Early childhood – Alcohol seeps into our lives
A shotgun wedding at 16, two children by the age of 18, a family tragedy and a split from a new boyfriend cumulated in a suicide attempt by my mother when I was 5. She moved with my 7-year-old brother and I, far from our loving grandparents to an isolated house in a rural part of the country where the 3 of us were to follow a simple, ‘self-sufficient’ life.
Although she hadn’t finished her convent education after discovering the ‘facts of life’ during her first encounter with my father, my mum was intelligent and a fast learner. She was also intrepid, funny and glamorously beautiful. She set up a small-holding with chickens, geese, goats, horses and a Jersey cow and we got stuck into ‘The Good Life’.
All social life revolved around the local pub which did not allow children through the door. We started dreading the increasingly regular ‘quick drink’, being left in the tiny muddy car park without any sense of time or anything to do (no books, no radio, no lights) for hour upon hour. Sometimes someone would weave their way out with a bag of crisps but we never knew if or when that would happen. Eventually it would get to closing time and she would drive home through the dark lanes. We survived her first drink-drive accident somehow avoiding prosecution, which is probably why that didn’t deter her. She took to going to upstairs to sleep every afternoon, shouting down when we started to bicker out of boredom.
Arguments were epic and scary
Occasionally my mum would say she was going out for a bit and we would stay at home until she re-appeared. Those are my earliest memories of worry; I loved her so much. One day she left, saying she would be back soon. After what seemed like hours, I was so anxious that we took our bikes to look for her and promptly got lost. Meanwhile mum had eventually returned to the empty house, drunk and hysterical at our disappearance. Police arrived and started beating down the tall bracken surrounding our house and had patrols out looking for any sign of us as the sun started to set. A schoolgirl had been snatched and murdered in our area that year.

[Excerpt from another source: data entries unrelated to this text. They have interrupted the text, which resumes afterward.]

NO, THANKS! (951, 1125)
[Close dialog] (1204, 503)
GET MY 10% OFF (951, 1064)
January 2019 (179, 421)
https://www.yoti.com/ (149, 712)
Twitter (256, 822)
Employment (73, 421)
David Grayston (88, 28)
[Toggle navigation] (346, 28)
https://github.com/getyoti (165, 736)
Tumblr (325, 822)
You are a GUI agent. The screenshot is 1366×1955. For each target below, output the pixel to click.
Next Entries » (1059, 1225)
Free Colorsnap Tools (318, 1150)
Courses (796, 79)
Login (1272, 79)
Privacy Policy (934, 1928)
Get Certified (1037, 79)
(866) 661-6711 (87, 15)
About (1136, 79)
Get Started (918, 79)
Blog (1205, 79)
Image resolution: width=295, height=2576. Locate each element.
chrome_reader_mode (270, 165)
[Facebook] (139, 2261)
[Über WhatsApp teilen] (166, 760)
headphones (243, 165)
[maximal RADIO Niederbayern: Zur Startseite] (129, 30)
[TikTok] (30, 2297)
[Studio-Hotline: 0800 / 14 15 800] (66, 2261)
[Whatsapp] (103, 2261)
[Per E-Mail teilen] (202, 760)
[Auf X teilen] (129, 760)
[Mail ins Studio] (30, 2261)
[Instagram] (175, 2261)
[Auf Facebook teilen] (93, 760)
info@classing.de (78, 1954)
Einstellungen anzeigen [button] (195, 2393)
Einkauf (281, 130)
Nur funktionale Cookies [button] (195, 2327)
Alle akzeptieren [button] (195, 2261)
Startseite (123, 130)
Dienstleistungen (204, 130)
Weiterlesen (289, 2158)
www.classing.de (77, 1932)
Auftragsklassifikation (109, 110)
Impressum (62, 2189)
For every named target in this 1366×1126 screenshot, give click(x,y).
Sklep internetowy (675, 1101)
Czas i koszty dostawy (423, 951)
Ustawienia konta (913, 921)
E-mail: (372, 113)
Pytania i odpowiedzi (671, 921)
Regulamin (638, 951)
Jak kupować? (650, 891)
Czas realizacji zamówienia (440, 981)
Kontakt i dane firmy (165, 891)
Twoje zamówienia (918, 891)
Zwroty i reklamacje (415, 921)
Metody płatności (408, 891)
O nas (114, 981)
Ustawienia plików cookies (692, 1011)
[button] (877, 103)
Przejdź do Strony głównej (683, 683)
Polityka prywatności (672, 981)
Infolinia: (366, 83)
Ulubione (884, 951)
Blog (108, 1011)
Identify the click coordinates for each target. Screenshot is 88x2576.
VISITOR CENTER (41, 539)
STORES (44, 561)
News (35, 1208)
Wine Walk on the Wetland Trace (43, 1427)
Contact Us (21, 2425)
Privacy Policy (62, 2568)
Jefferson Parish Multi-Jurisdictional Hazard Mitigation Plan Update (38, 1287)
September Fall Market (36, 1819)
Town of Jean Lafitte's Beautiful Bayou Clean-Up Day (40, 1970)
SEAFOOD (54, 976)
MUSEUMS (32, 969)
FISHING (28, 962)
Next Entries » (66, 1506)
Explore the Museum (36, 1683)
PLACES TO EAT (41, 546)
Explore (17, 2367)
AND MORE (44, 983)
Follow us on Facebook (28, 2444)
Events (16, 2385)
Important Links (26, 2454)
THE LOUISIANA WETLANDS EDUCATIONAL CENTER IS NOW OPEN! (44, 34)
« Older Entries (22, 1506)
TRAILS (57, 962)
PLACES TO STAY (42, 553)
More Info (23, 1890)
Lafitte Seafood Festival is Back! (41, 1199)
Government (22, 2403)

Friends from surrounding villages formed search parties and we were picked up and delivered home. I will never forget the drunken and unfiltered rage with which we were greeted and how frightened and confused I was as she screamed ‘You little bitch, how dare you do this to me’ and then turned and slapped my brother full across the face, in front of the police. Shortly after, I turned 6 and was told that we would start weekly boarding, funded by our desperately concerned grandfather. The school was run by fear, Victorian values and corporal punishment.
There was no escape
That same year, a visit to the pub resulted in inebriated liaisons with a young sailor home from leave and mum became pregnant. He was affable and naïve, aged 23 and we were told he was to become our step-father. His professional parents were horrified at their son’s choice and couldn’t hide their chilliness towards us but the wedding was rushed through. We moved house again (bigger, just as remote), he went back to sea, the baby was born and met her dad 6 months later. It became apparent that my sibling wasn’t the only thing they had in common. My new step-father was a binge drinker and used to disappear for days at a time, unable to cope with his sudden responsibilities, driving my mum to fury and more drink.
The arguments were epic and scary – there was no escape, no one to talk to (even if I had realised the problem) and no access to a phone. Money got tighter, the plans to add heating to the house were abandoned and we had the coldest winter on record. I didn’t understand why at the time but I was sent to a full-time boarding school an 8-hour round trip away and my grandparents moved (ironically from that same county) to live near my mother, knowing that she was struggling but not about her deepening addiction. This was the period that alcohol took a hold and started to influence the rest of my and my sibling’s futures, whilst from the outside I was seen to be a lucky, privileged child with no right to complain about a thing – so I did not.